Editorial: MyZou name preference option is essential

The use of birth names in MyZou causes difficulties for transgender students.

Here at MU, we respect diversity, from race and ethnicity to sexual orientation and gender identification. As proven at Saturday’s “Stand for Sam” counterprotest, we can be One Mizzou.

Unfortunately, some students still have their identities disrespected, due largely in part to MyZou.

MyZou, the Web portol used by MU to coordinate finances, enrollment and other university records, only uses a student’s legal name on class enrollment lists. For transgender students, this is a major issue. When a professor calls roll during syllabus week, only a transgender student’s birth or legal name is listed. If a student has transitioned from a “Brianne” to a “Brandon,” for example, a professor taking roll has no way to know what the student’s preferred name is.
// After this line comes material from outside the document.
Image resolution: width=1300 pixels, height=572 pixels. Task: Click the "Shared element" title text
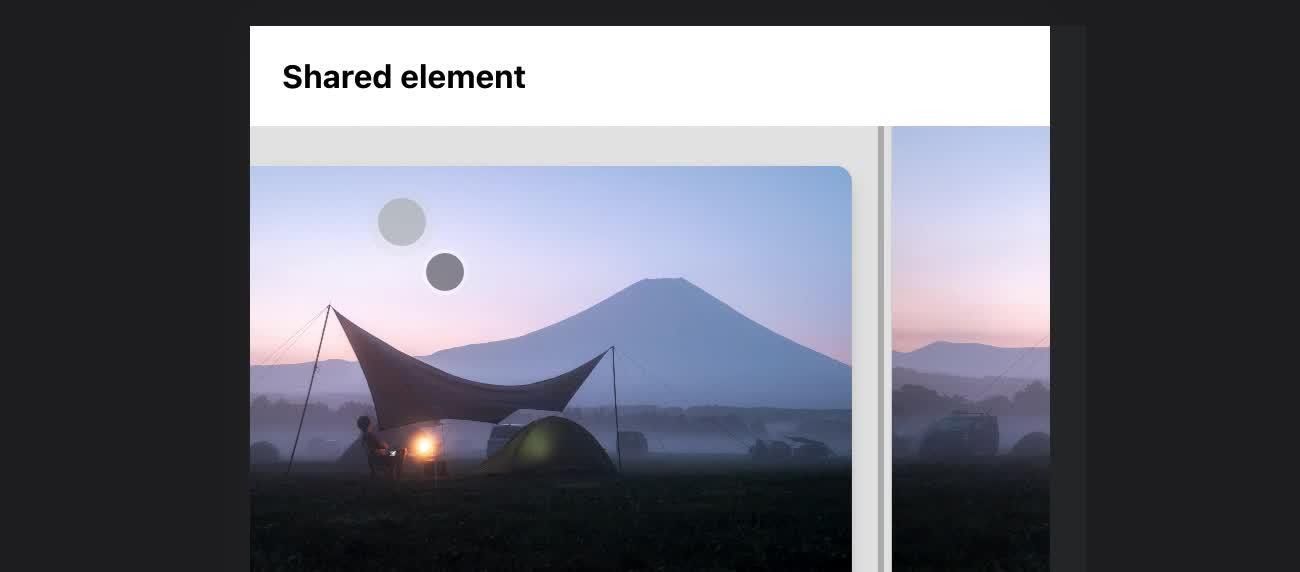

Sometimes this results in transgender students being involuntarily outed to their peers and teachers. At this time, the only way to change your name on MyZou is to have a legal name change.

To those affected by this daily, having a birth name called out to a room full of strangers is a problem. It can lead to feelings of judgment and insecurity, making students uncomfortable in the classroom setting.

It has become very clear that MU needs some gender identity education.

We know that implementing a name preference option isn’t as easy as checking a box or clicking a button. There are legal and technical issues involved. Attendance, financial aid and other record-keeping activities are all tied to a student’s legal name. If a student is called one thing on Blackboard (where you can add a preferred name) and something else in class, things become muddled when a professor goes to report grades and the names don’t match. The process is also costly, since MU uses a third party to run MyZou. It might not be as easy as it was for Facebook when it added 50 or so new gender identity choices to profiles last week.

Yet, there aren’t any concrete reasons why a name preference box isn’t being pursued. The registrar needs to look into other options instead of allowing this to sit on the table. It isn’t going to happen overnight, so in the meantime, professors need to be more accommodating and aware. Teachers can try to use an outlet with preferred names, like Blackboard, to take roll. Even at that, though, the issue of instructors knowing gender identity preference remains.

This is also a safety issue. Even though the MU campus has accepted Michael Sam with open arms, many students are still wary or unsure of how they feel about the transgender community. The same goes for professors. A classroom is a considered a safe space — a learning place — where ideas are respected, and that includes sexuality and gender choice.

Though this issue seems one-sided and simple, there’s a bigger picture at hand. We still fall short when it comes to supporting LGBT students, faculty and staff. Gender identity is not in the MU antidiscrimination policy (albeit, sexual orientation is). Gender-neutral housing has been tossed around by the Board of Curators, but like the name preference idea, it sits on the table. Campus is becoming more comfortable with gay rights, but that doesn’t mean campus is as comfortable with transgender issues and rights.

Times are changing and so are demographics, and that means working hard to implement a box for name preference on MyZou is necessary. It’ll have to happen at some point, so why not start working on it today? These issues definitely aren’t going anywhere. If anything, they’re just entering the spotlight.

To those of us who are not transgender, an option for name preference doesn’t change our lives. It does, however, show us that this is an important issue — important enough for MU to need to pursue a change. A name preference option could make life infinitely easier for transgender students. If this university wants to take pride in our LGBT community, progress needs to be made. Talking is one thing, and doing it is another. Actions lead to progress and progress leads to change.